# Newbie 1911 magazine help



## ken2925 (Jan 21, 2010)

I just got a new Sig 1911 C3. The pistol comes with two magazines. Will any 7 round 1911 magazine fit? I have read articles about the big brand name magazines, but are 1911 mags interchangeable? Thanks for the help,KC.


----------



## Overkill0084 (Nov 28, 2010)

There may be the odd exception, but standard size (Govt model) magazines are pretty much universal. 
High cap/double stack oddballs excepted. Compact/officers model mags are different of course (shorter).


----------



## VAMarine (Dec 25, 2008)

The C3 is a compact framed 1911, so you need "Officers" magazines.
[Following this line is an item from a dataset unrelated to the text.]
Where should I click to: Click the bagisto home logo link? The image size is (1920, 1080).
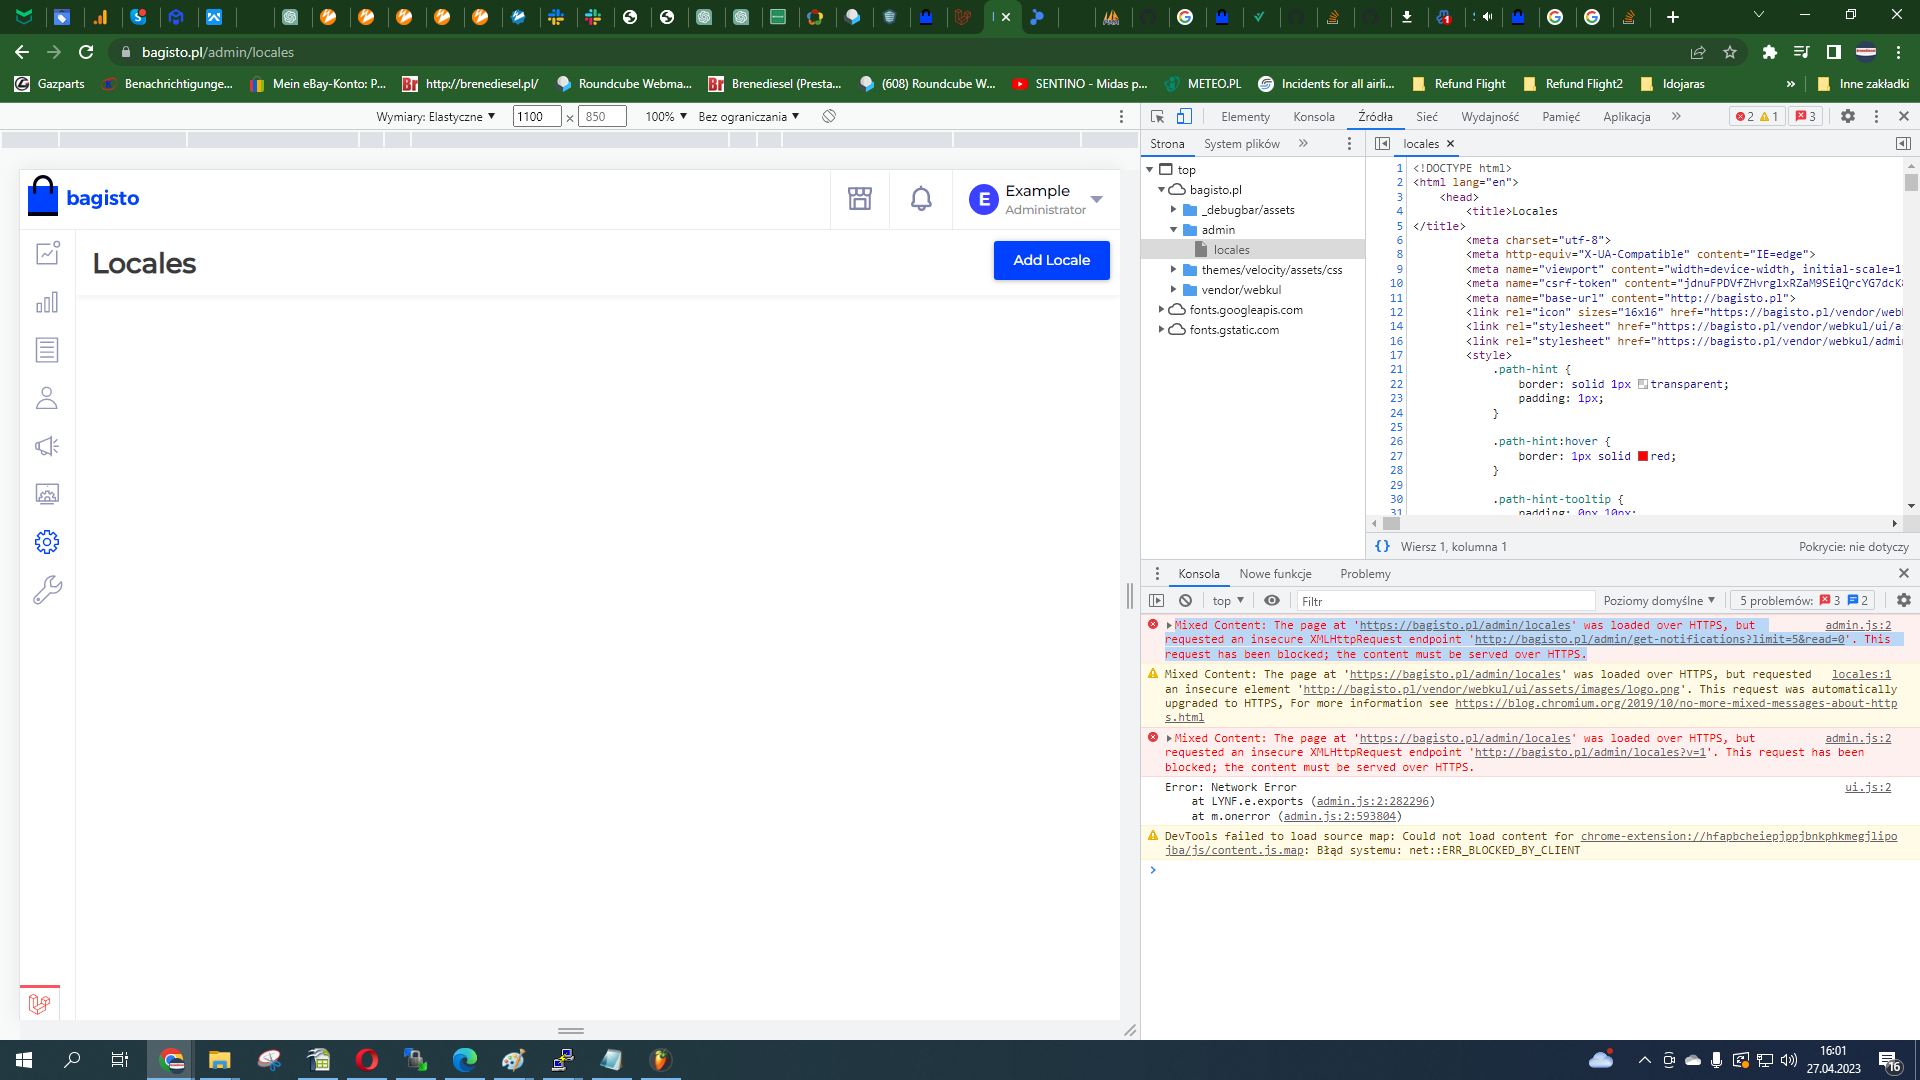[x=82, y=196]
Most factory 1911 magazines are not that great, Aftermarket 1911 mags (of the appropriate size) are interchangeable with other brands of gun. Most people in the know recommend Wilson Combat 47 Series Mags, Chip McCormick Power Mags, or Cobra Mags (Tripp Research) for magazines. I tend to stick with the Wilson ETMs and Cobra Mags. 

Be very careful when shopping for mags as you can't go by round count alone as the original capacity of the full size 1911 was seven, not eight and the original capacity of the Officer/Compact guns was six, not seven.


----------